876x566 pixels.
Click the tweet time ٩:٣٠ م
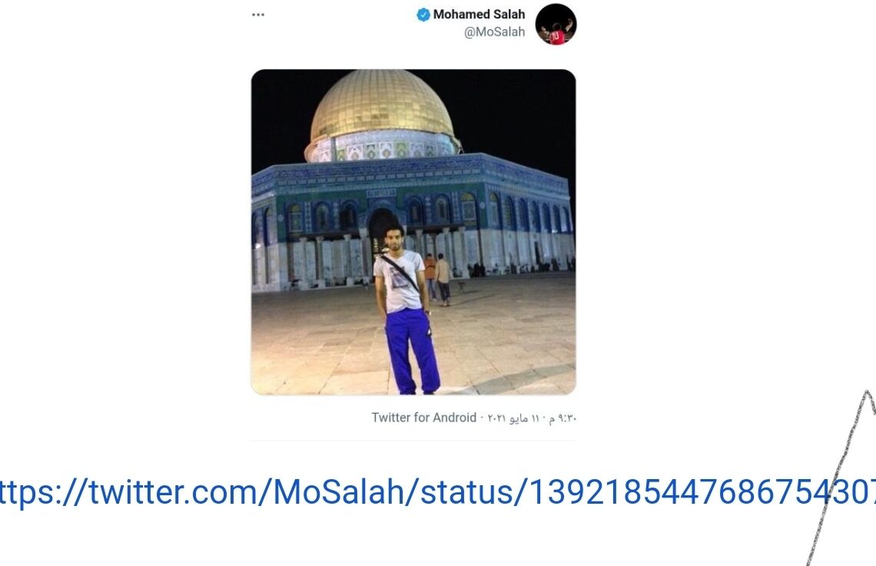tap(562, 418)
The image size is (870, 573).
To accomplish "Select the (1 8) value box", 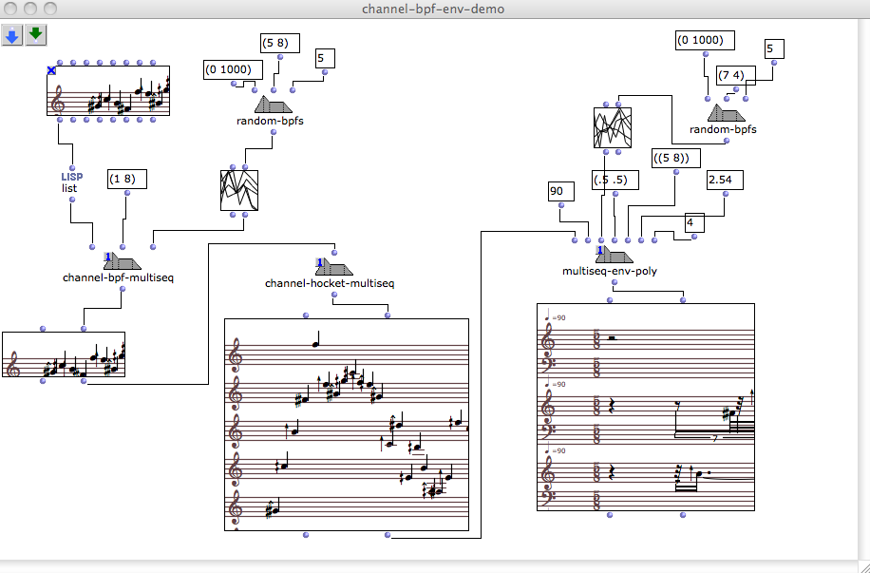I will coord(126,179).
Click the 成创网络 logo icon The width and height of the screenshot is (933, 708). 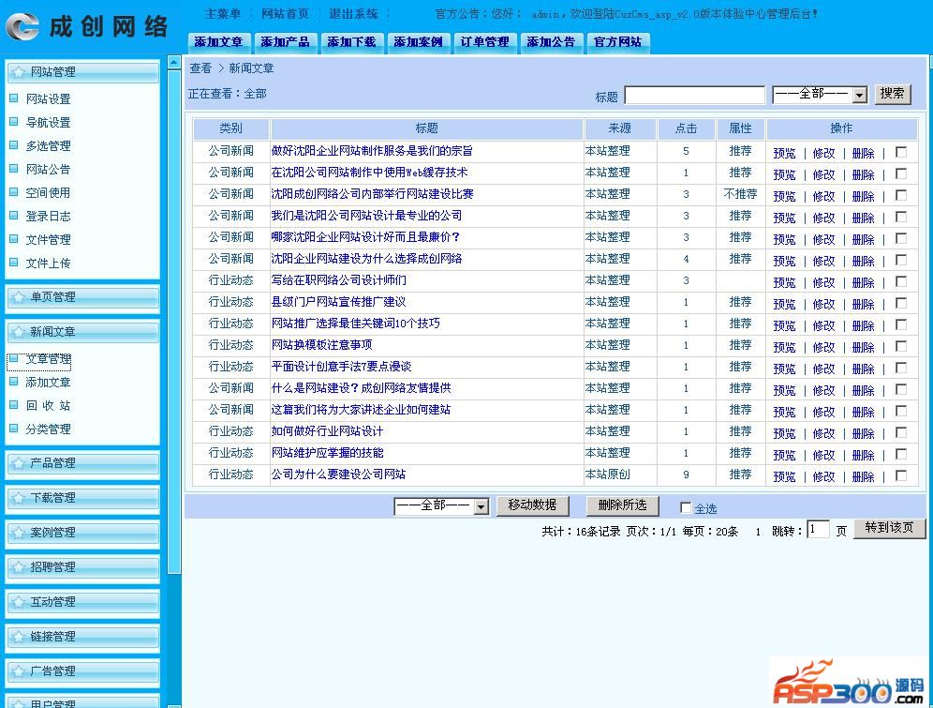point(22,26)
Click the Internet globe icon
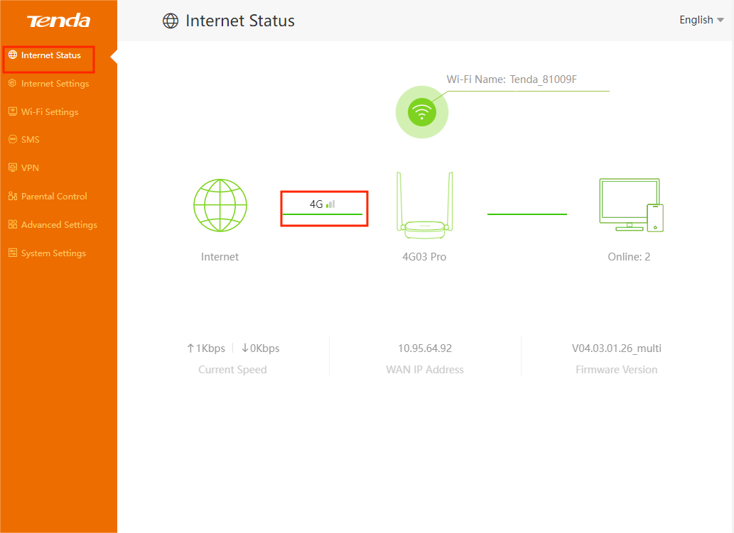Image resolution: width=734 pixels, height=533 pixels. (220, 205)
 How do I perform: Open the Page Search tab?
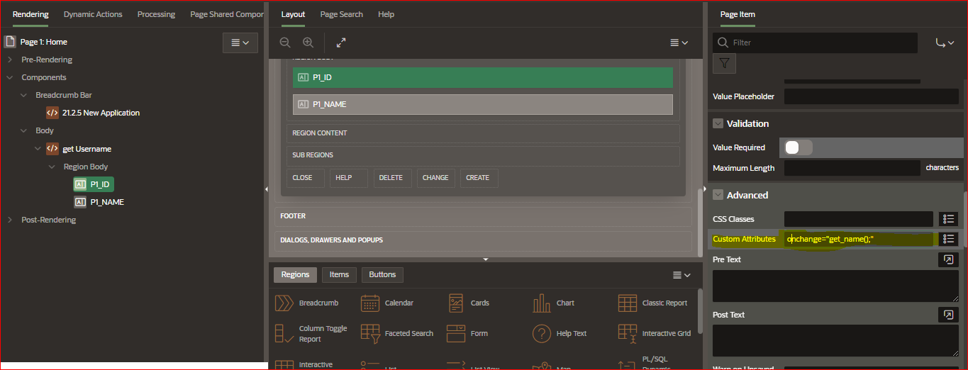(341, 14)
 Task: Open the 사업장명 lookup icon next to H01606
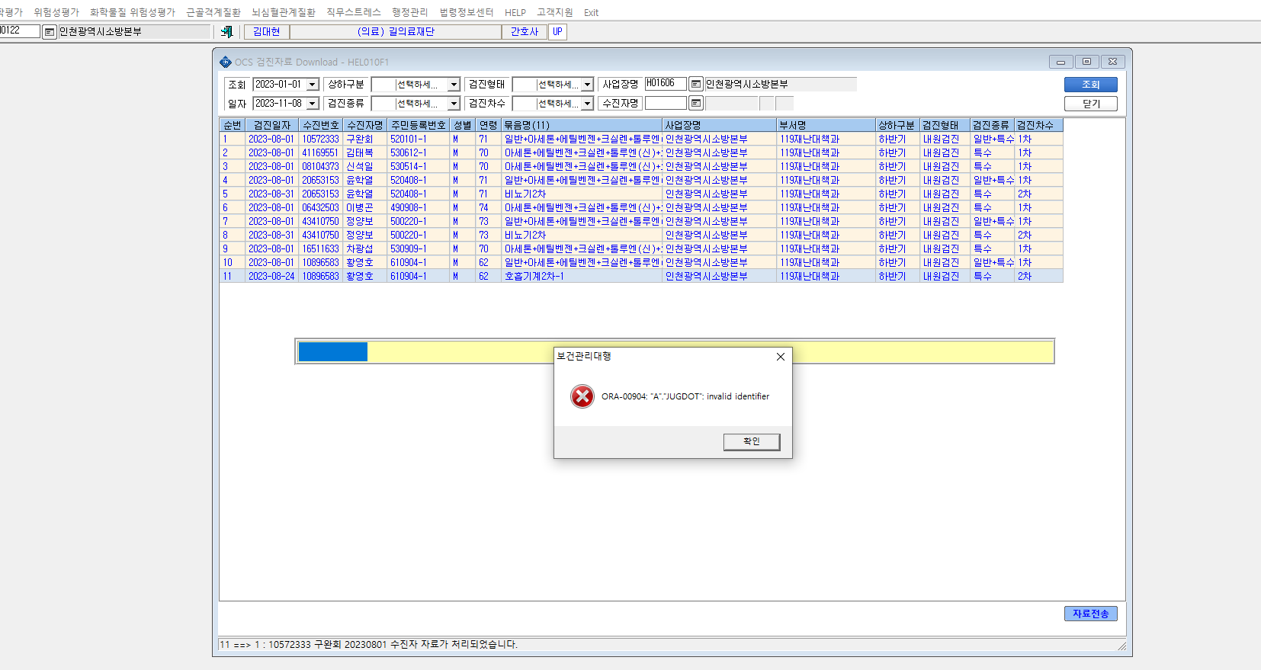[x=696, y=84]
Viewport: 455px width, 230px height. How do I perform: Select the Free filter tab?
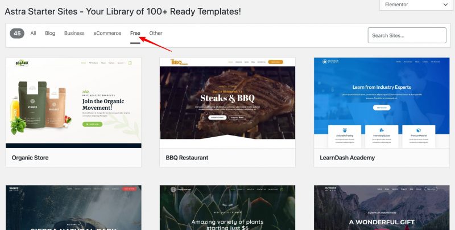point(135,34)
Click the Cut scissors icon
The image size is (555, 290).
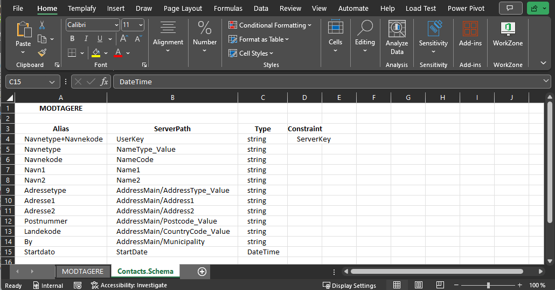point(42,25)
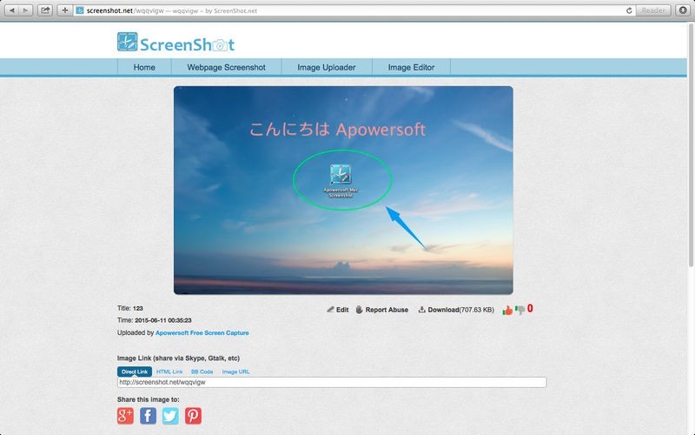The image size is (695, 435).
Task: Open the Home menu item
Action: [x=144, y=67]
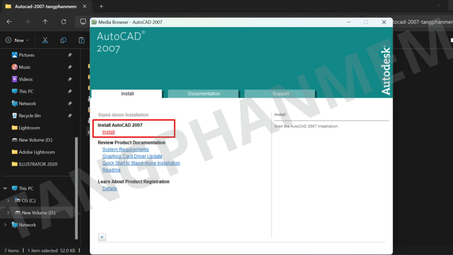Click Details under Product Registration
The image size is (453, 255).
point(110,189)
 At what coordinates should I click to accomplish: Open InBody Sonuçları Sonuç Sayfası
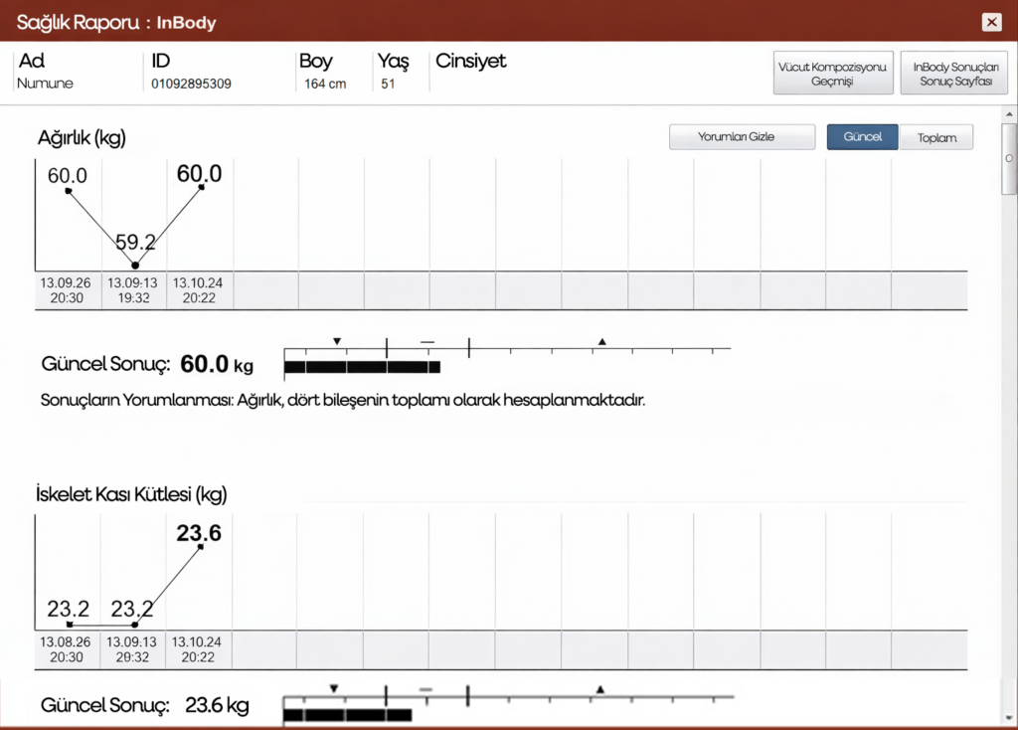click(954, 74)
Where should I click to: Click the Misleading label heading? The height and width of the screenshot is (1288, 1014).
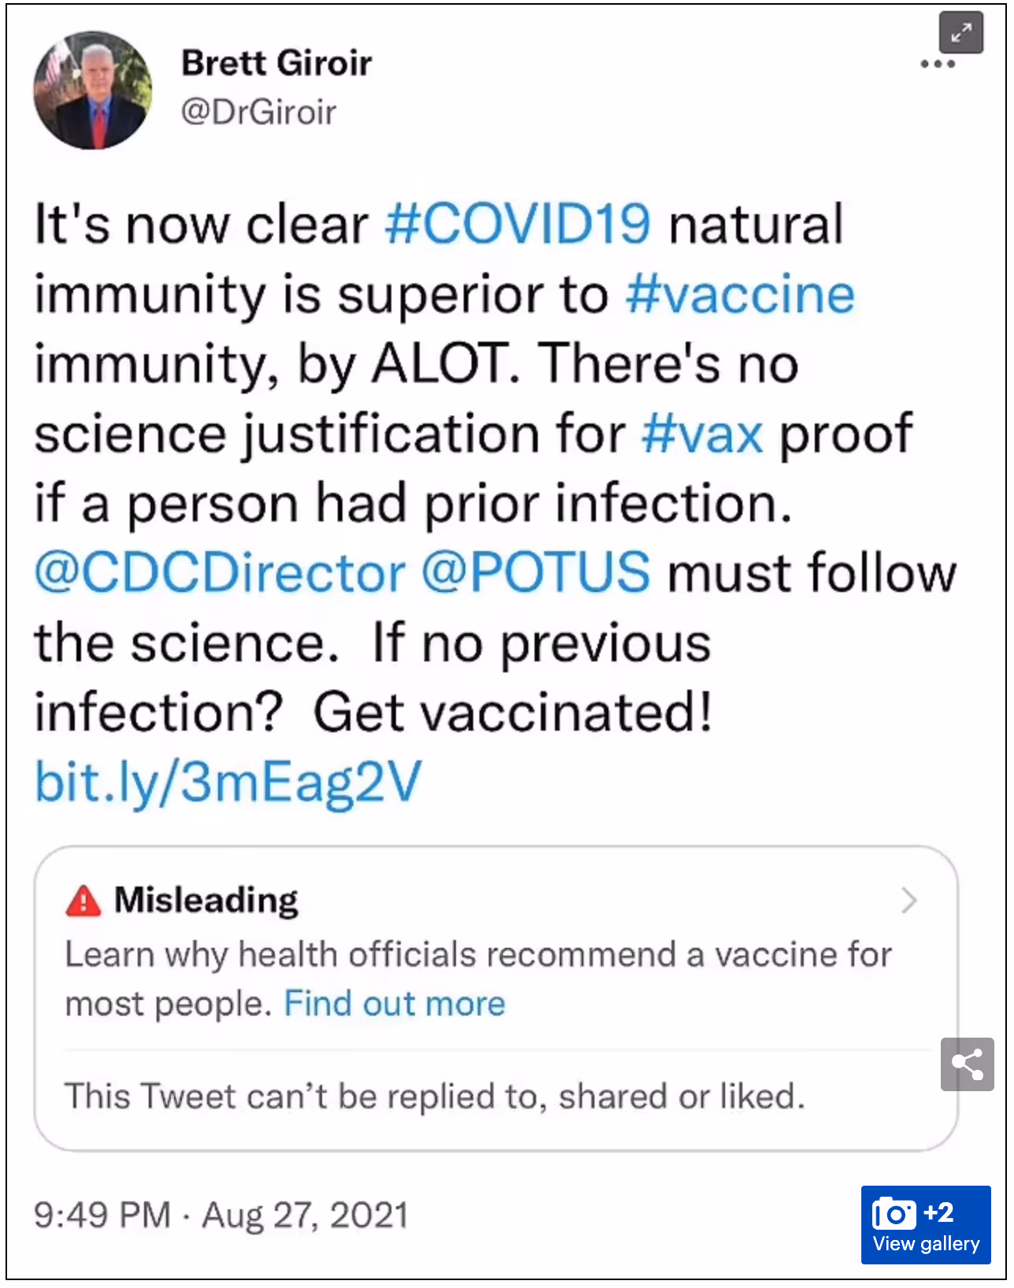pos(206,900)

#####

### WHAT YOU SHOULD DO
Without any pictures, reproduce exactly the lines from the line that contains "Viewport: 455px width, 230px" to the end of the entries above, both ends included.

### TASK ANSWER
Viewport: 455px width, 230px height. How do I perform: Select the Free filter tab?
point(135,34)
Click the Cut scissors icon
The image size is (555, 290).
point(42,25)
The image size is (695, 435).
Task: Open the Home menu item
Action: [x=144, y=67]
Click Details under Product Registration
The image size is (453, 255).
point(110,189)
 At what coordinates should I click to accomplish: Open InBody Sonuçları Sonuç Sayfası
click(954, 74)
Where should I click to: Click the Misleading label heading? The height and width of the screenshot is (1288, 1014).
pos(206,900)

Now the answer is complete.